■ Collected data:
↓↓↓

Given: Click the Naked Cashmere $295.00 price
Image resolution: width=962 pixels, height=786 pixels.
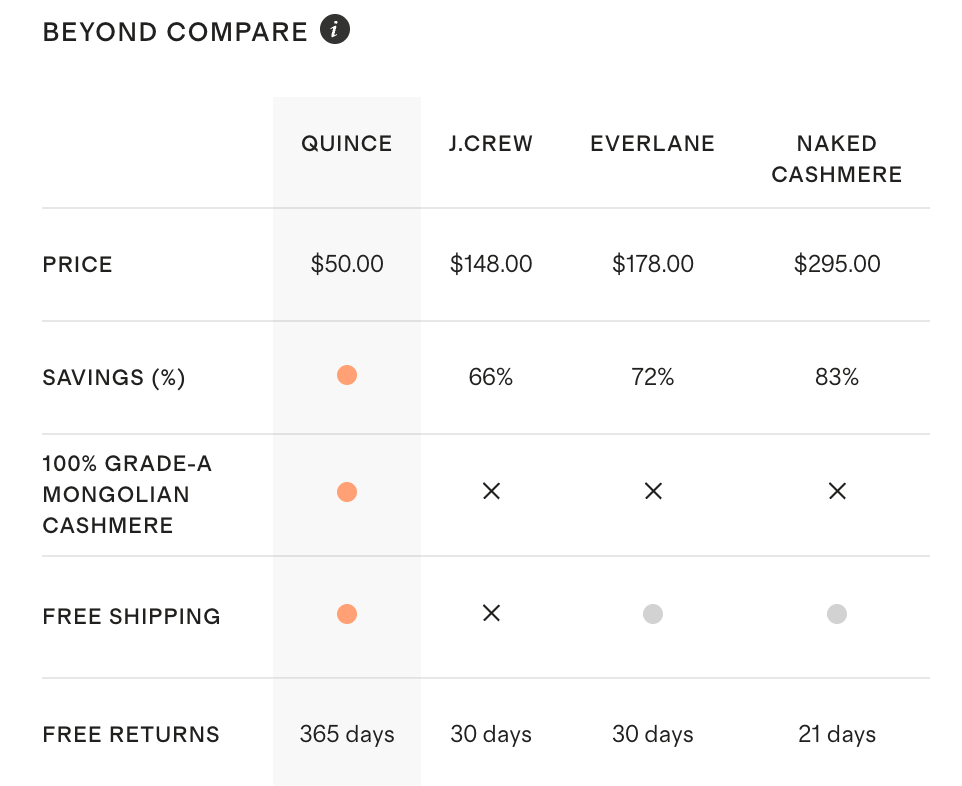Looking at the screenshot, I should (837, 264).
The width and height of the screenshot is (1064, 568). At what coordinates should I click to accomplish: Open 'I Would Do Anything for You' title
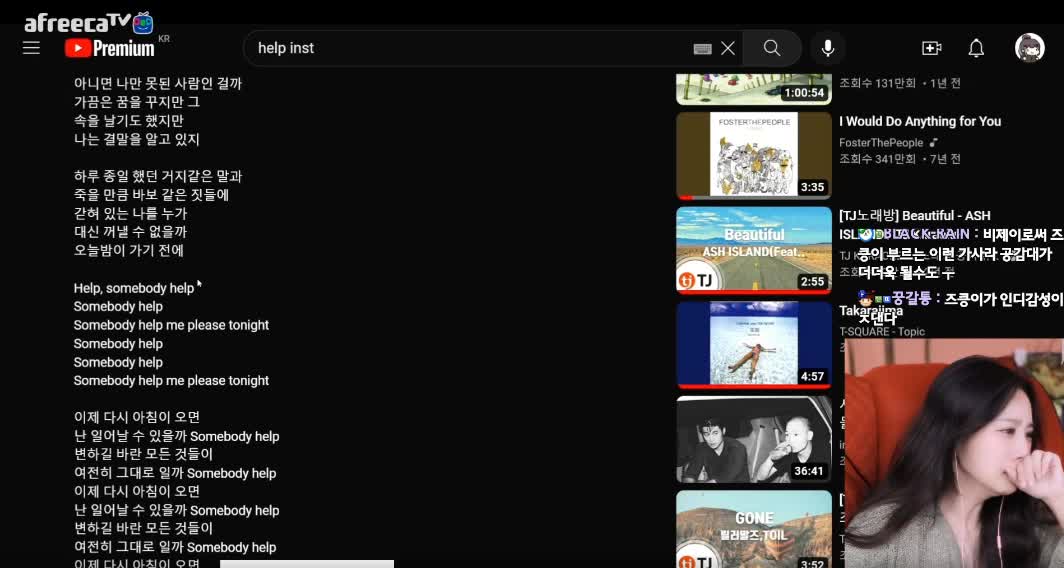pos(919,121)
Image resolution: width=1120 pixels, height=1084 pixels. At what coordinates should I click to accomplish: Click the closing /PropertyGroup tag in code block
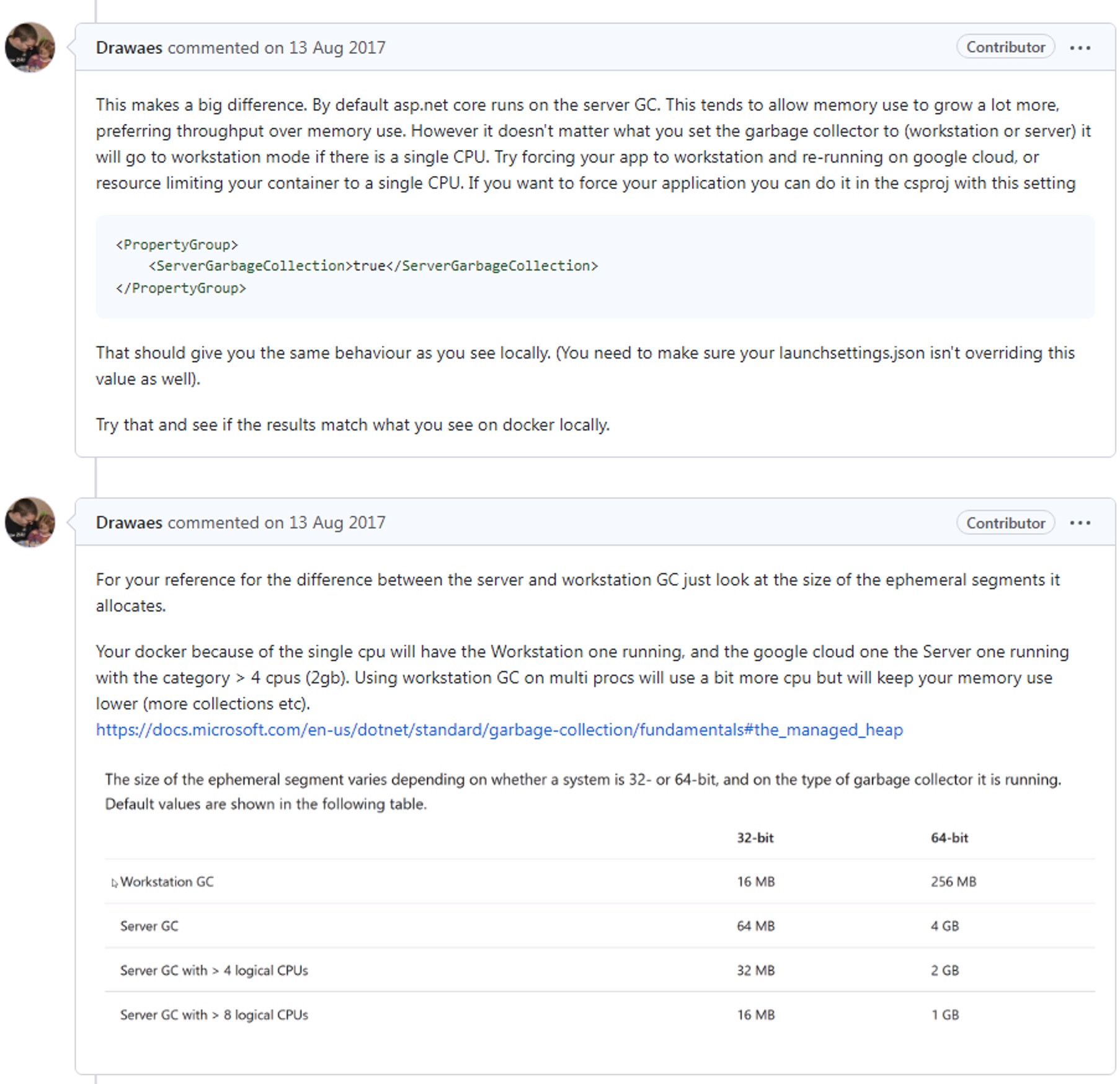coord(180,288)
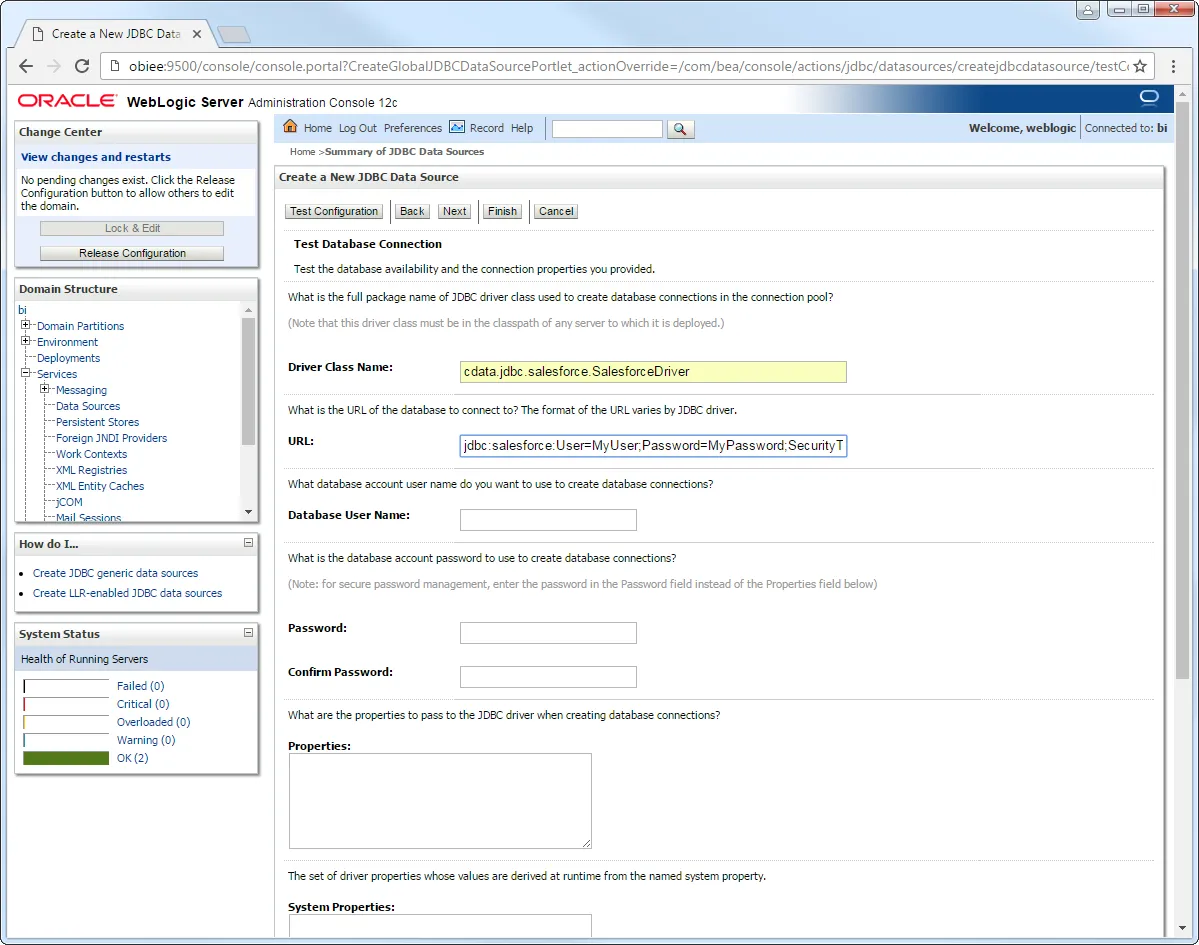Reload the page with the refresh icon
This screenshot has width=1199, height=945.
coord(83,65)
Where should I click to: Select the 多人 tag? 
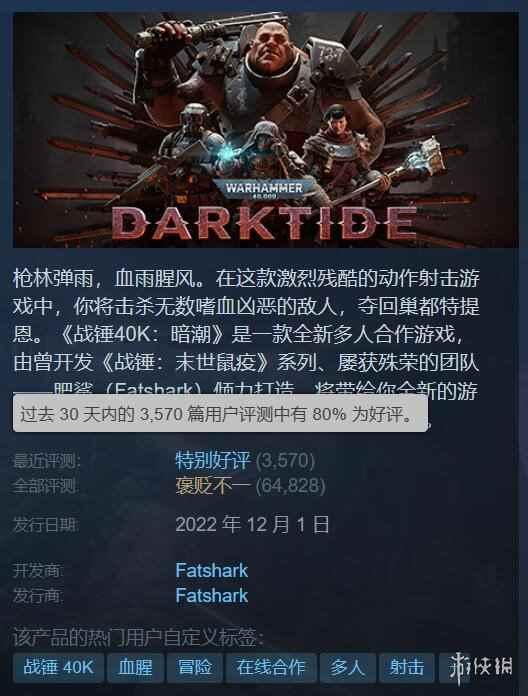tap(347, 667)
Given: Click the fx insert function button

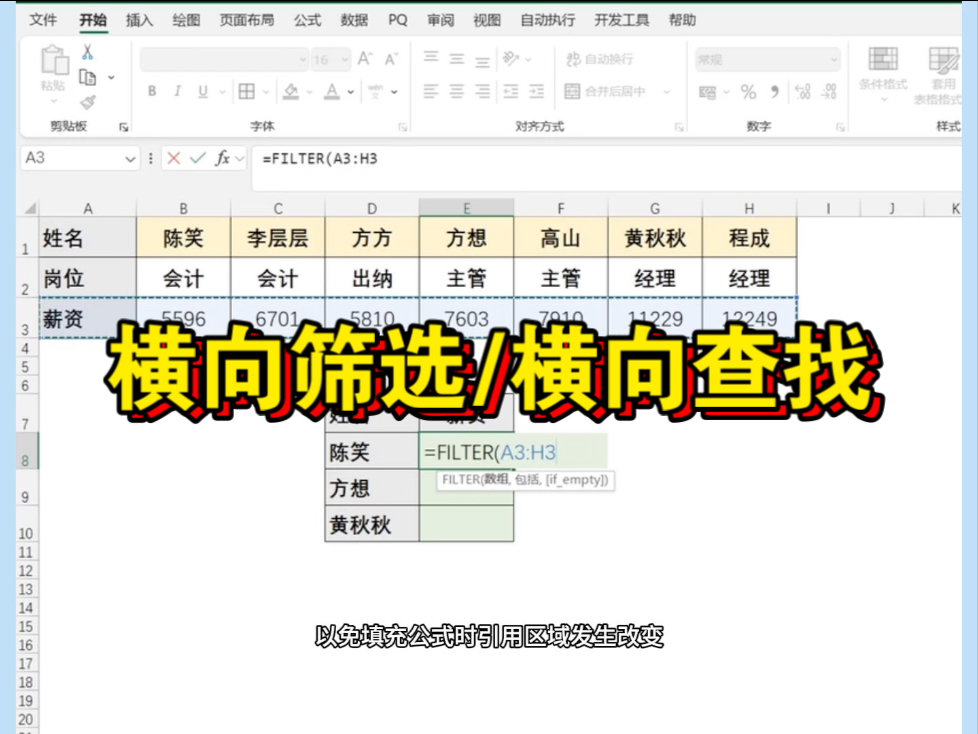Looking at the screenshot, I should pyautogui.click(x=222, y=157).
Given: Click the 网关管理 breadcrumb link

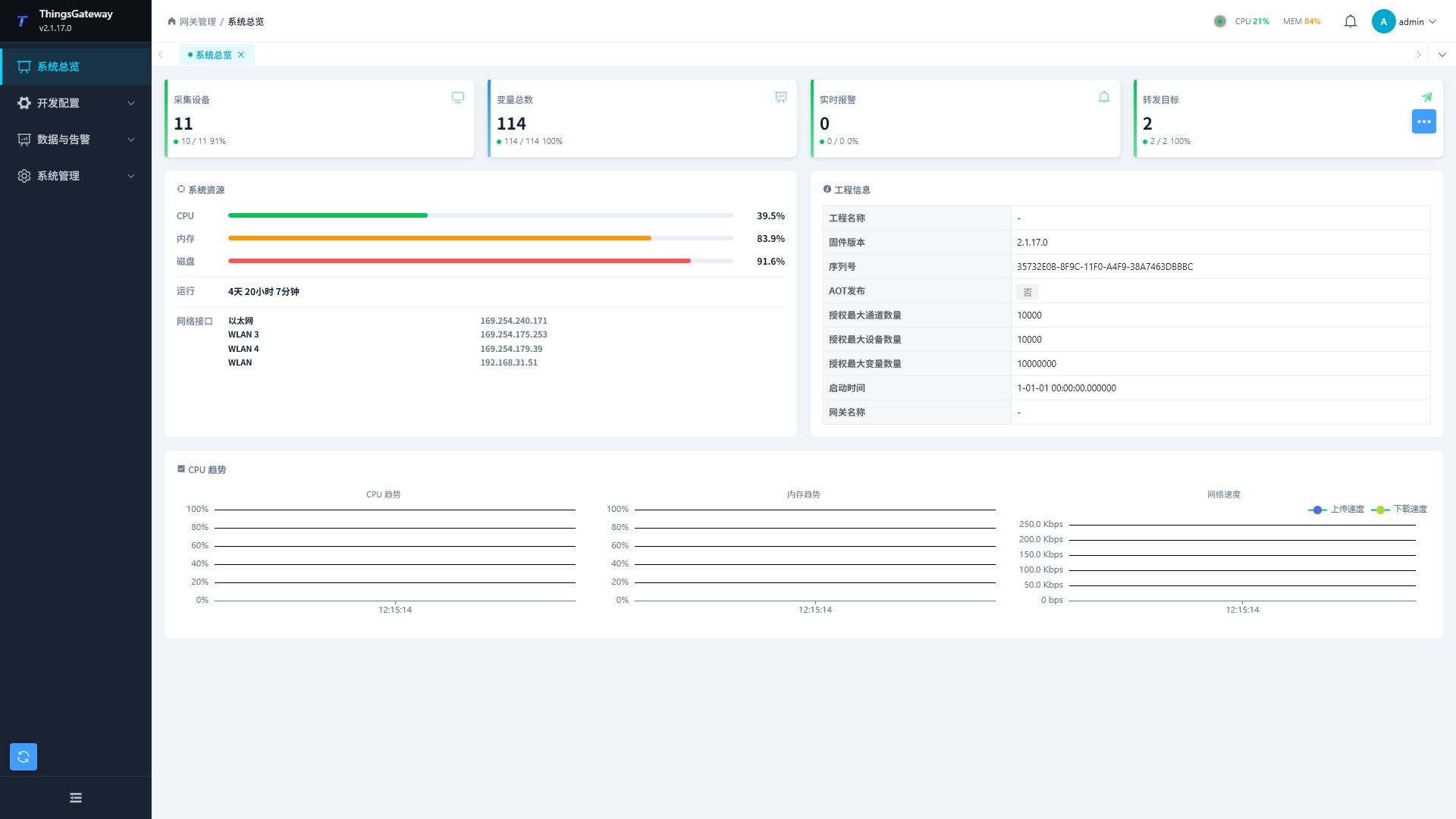Looking at the screenshot, I should [197, 22].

↑↑↑

■ What you have to do: Copy out all the entries exactly. Images stay out of the copy.

■ Answer:
Given: Click the Naked Cashmere $295.00 price
Image resolution: width=962 pixels, height=786 pixels.
Looking at the screenshot, I should (837, 264).
The width and height of the screenshot is (1064, 568). At what coordinates should I click to accomplish: Open 'I Would Do Anything for You' title
pos(919,121)
Image resolution: width=1120 pixels, height=1084 pixels. At what coordinates should I click to accomplish: Click the closing /PropertyGroup tag in code block
coord(180,288)
Reload the page with the refresh icon
This screenshot has width=1199, height=945.
coord(83,65)
Where should I click to: Select the 多人 tag? 
tap(347, 667)
Given: Click the fx insert function button

Looking at the screenshot, I should pyautogui.click(x=222, y=157).
Given: Click the 网关管理 breadcrumb link

Looking at the screenshot, I should [197, 22].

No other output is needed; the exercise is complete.